Contexte insuffisant
Mon dernier article concernait la génétique et ayant travaillé suffisamment longtemps avec des chercheurs (je le fais toujours mais quand ceux-ci veulent maintenant lancer une entreprise), je sais à quel point il est déroutant de voir à quel point des principes élémentaires d’analyse des données sont mal compris. Et parfois même par ceux qui en sont les plus utilisateurs, comme les épidémiologistes.
Dernièrement au cours d’un congrès médical il était présenté un nouveau test pour une pathologie X… test qui était fiable 99% du temps : si quelqu’un a la maladie X, il est correctement identifié 99% du temps, et seulement dans 1% des cas le test donne un faux positif. La conclusion frappée au sceau du bon sens et annoncée par le praticien sponsor de ce test était donc que 99% du temps, le test apportait une réponse correcte.

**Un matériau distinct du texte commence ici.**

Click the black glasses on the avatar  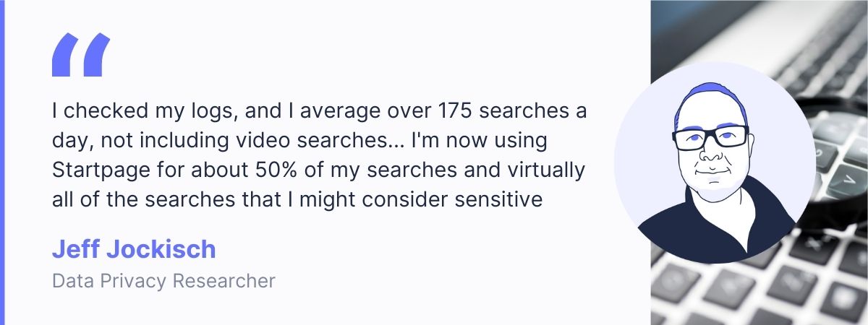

A ceci près que le bon sens ne s’occupe guère de contexte, pressé qu’il est de généraliser un résultat tangible.
Or en analyse de donnée en général (et en épidémiologie en particulier) le contexte est essentiel. La pathologie X étant une maladie orpheline avec une prévalence de 1 pour 10.000 (une personne porteuse sur 10.000), sur 64 millions d’habitants en France et donc 6.400 individus potentiellement atteints, le taux d’erreur du test engendre 640.000 faux positifs. L’efficacité réelle du test sur la population est donc de 6.400 / 646.400, soit moins de 1% !

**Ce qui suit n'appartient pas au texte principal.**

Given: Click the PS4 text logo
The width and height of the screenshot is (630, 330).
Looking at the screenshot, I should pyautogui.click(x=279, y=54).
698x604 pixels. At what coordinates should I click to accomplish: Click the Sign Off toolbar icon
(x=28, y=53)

Ne vous y trompez pas, je suis certain que le praticien qui présentait ces résultats maitrisait parfaitement ces raisonnements élémentaires en 1ère ou 2ème année de médecine. Mais ce jour là (peut être à cause de la qualité du buffet, ou de son enthousiasme de chercheur) son cerveau avait choisi de prendre le raccourci du bon sens, et d’oublier le contexte de son test…
Cette impression d’incrédulité surprise que vous pouvez avoir face à cette petite histoire, est certainement identique à celle que j’ai quand à la question “comment se porte votre entreprise ?” un dirigeant me répond “très bien, le chiffre d’affaire est en progression à deux chiffres !”.